Crude prices edged down in early Asian trading on Monday as a weak demand outlook means oversupply will likely remain in place for months and as speculators cut their bets on rising prices.
Front-month US crude futures were trading at $44.58 per barrel early on Monday, 2 cents below their last close and 12.5% lower than their October peak. Internationally traded Brent was 4 cents lower at $47.95 a barrel, almost 11.5% below its monthly high.
Specifically, prices of Nigeria’s crude oil grades have recorded significant decline over the last two weeks, fuelling concerns over the ability of the country to meet its revenue target and fund its budget. Latest data released by Platts, a global energy information service, revealed that Nigeria’s crude oil grades had, over the last two weeks, dropped between 60 cents and 40 cents, the lowest in two months.
According to their statistical report, Nigeria’s flagship crude oil grade, Qua Iboe, was assessed at a premium to Dated Brent of $0.65 per barrel, the lowest since July 13, adding that the levels have dropped 60 cents from highs at the start of October, when the grade was assessed at Dated Brent plus $1.25 per barrel.
Brent oil, the benchmark crude, is currently trading at about $47.99 per barrel. In addition, the report stated that premium Nigerian grades, Bonny Light and Forcados have also dropped 50 cents since the beginning of October, while Bonny Light was assessed at Dated Brent plus $0.60 per barrel and Forcados also at Dated Brent plus $0.60 per barrel, the lowest since mid-August.
The report quoted oil traders as saying that the brief parity of all three grades at the end of last week had since disappeared, with Qua Iboe retaining a small premium over the other two. Differentials for Bonga grade had also dropped 50 cents since the beginning of October to Dated Brent plus $0.50 per barrel, while Escravos had dipped 40 cents to Dated Brent flat. Other Nigerian grades assessed by the report, Brass River, Erha, Usan, Agbami and Akpo, also had narrowing differentials.
Reasons for drop
The report attributed the drop in price to a number of factors including pressure from high freight rates, dampened European demand due to low refinery margins and competing Mediterranean grades. “As forward margins are on the way down and freight is holding at strong levels, European buyers are sitting on their hands,” one crude trader said.

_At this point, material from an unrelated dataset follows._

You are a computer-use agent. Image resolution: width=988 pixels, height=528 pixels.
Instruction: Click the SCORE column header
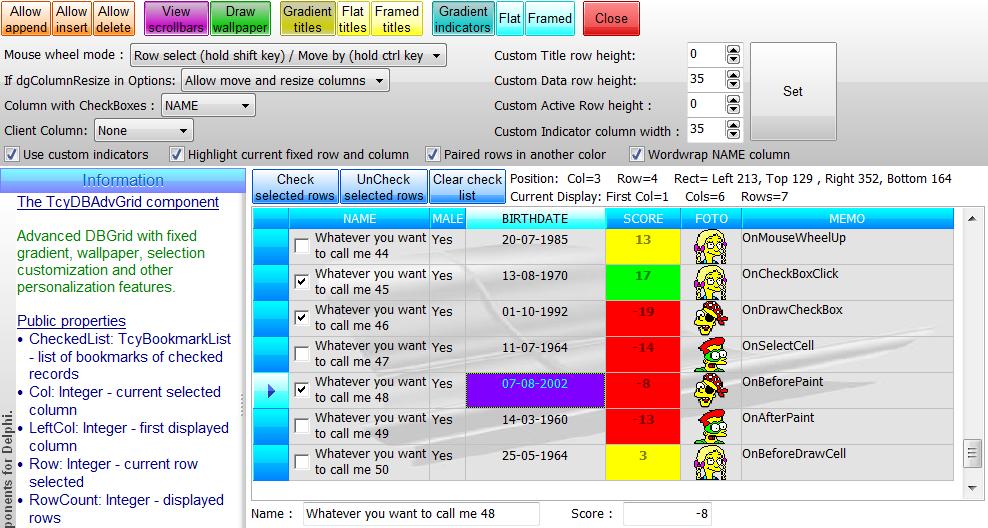(x=643, y=219)
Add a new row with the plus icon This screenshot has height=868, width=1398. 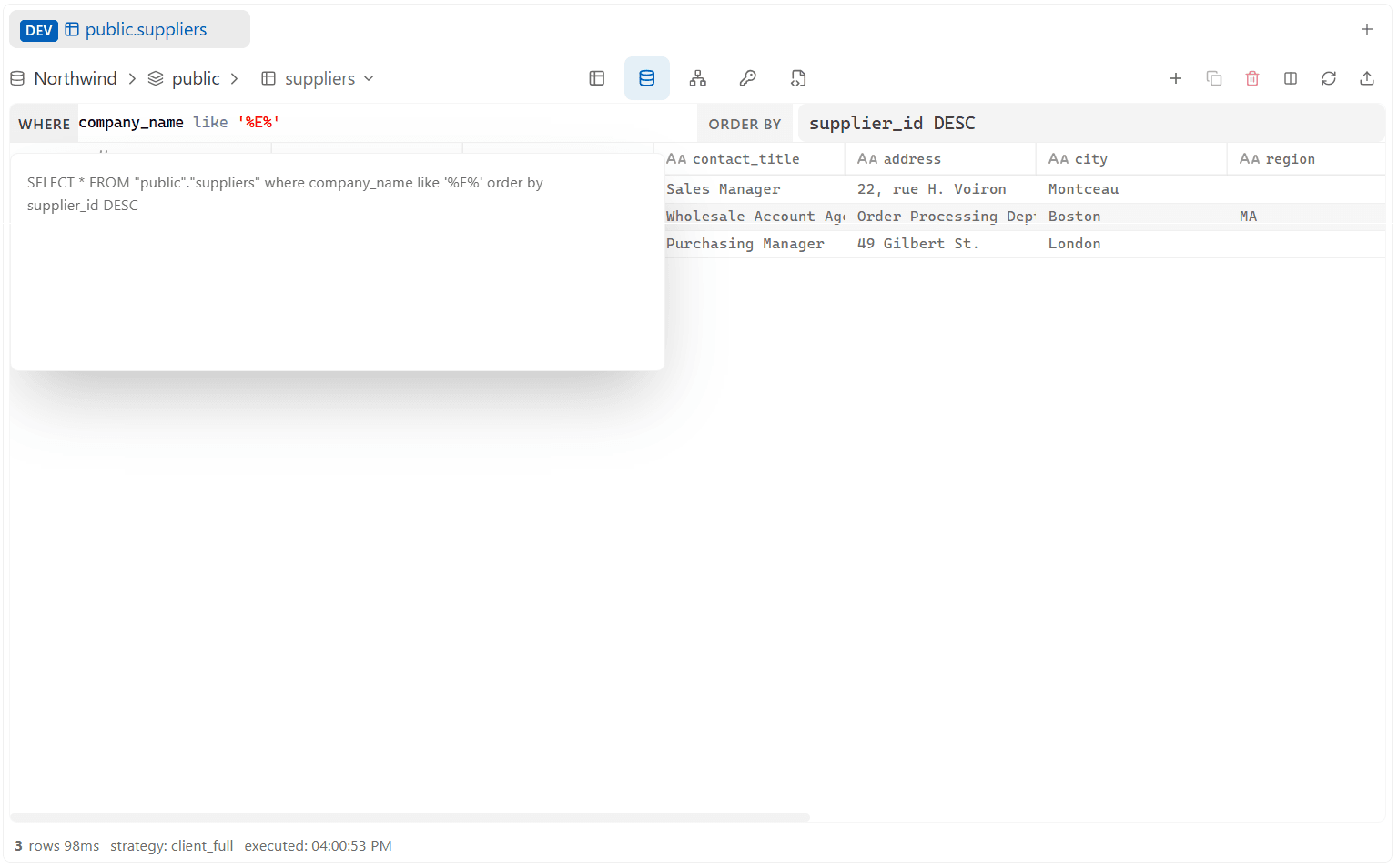click(1176, 78)
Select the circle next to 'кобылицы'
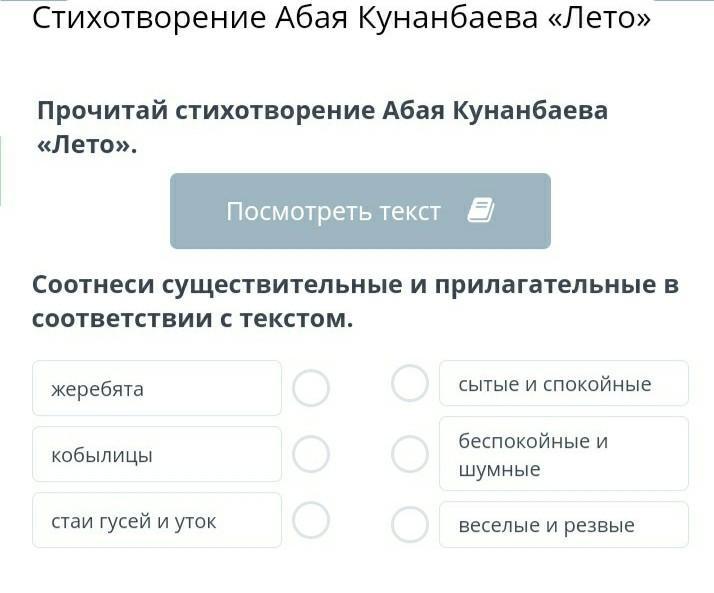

Trading sources also stated that West African crude could begin to price into Europe this week, but falling differentials for competing light, sweet Mediterranean grades such as CPC and Azeri have made it more difficult. “The Mediterranean fall makes it even worse for residual light WAF,” said one trader of West African crude. The report said: “Additionally, in Europe, Urals discounts have grown to their widest in more than 16 months as a prolonged period of stagnant arbitrage and an overly long sour crude market in Europe made it increasingly difficult to clear volumes.

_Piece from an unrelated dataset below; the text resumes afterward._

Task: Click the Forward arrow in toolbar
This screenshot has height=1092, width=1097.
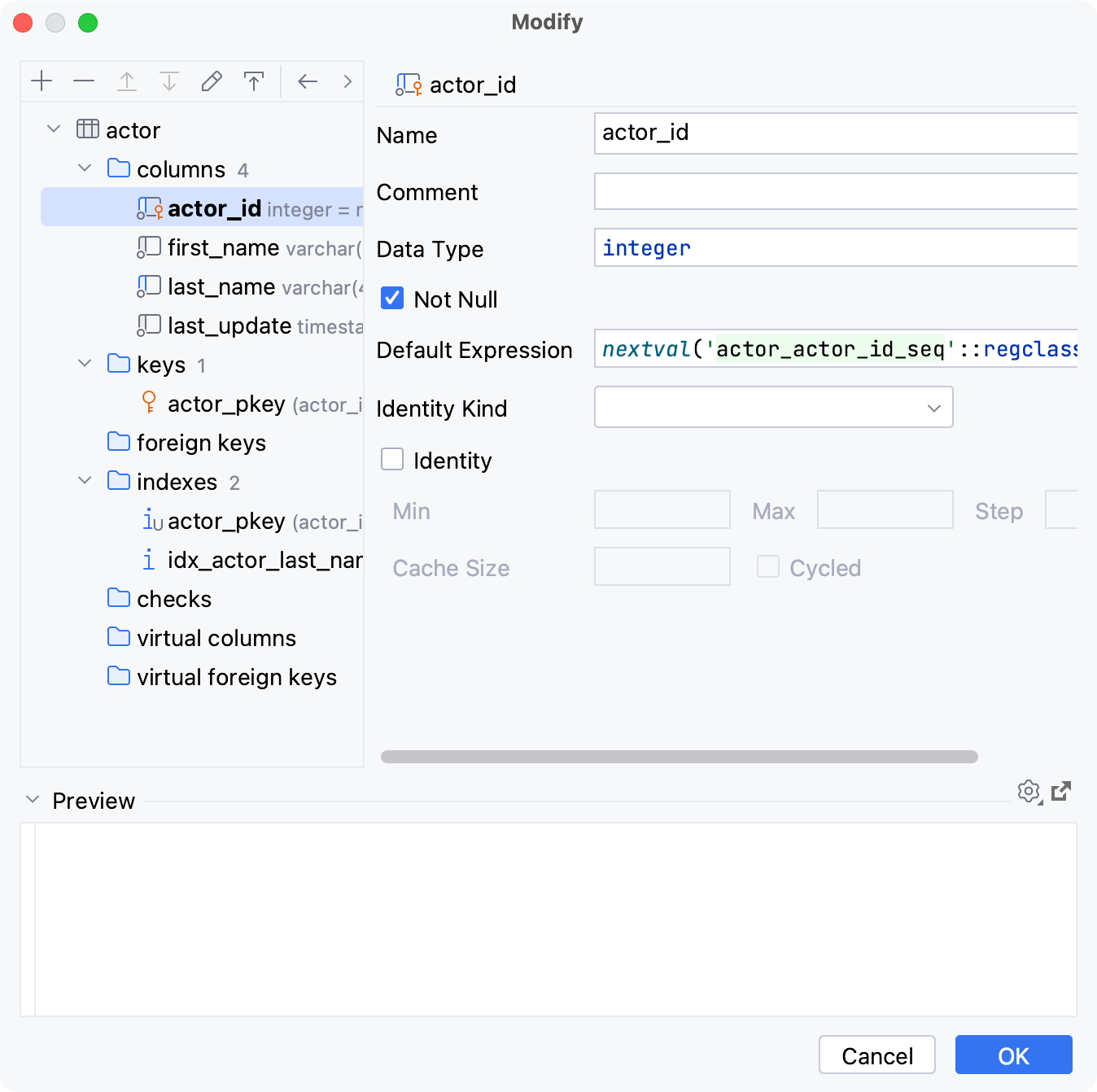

“As a result, a number of European refineries are switching refining slates to heavier, sourer grades. India, which normally takes numerous monthly Nigerian cargoes, has also finished its buying for November, with the ongoing issue over the required ‘letter of comfort’ for ships loading from Nigeria still deterring some Indian buyers from loading additional crude. “Despite some talk in the market about the US Gulf Coast and East Coast being potential buyers, traders in Europe said stronger buying interest has yet to be seen from the US. “However, as differentials continue to sink and compete favourably with domestic light sweet crudes, the US becomes a more likely region for remaining November barrels.”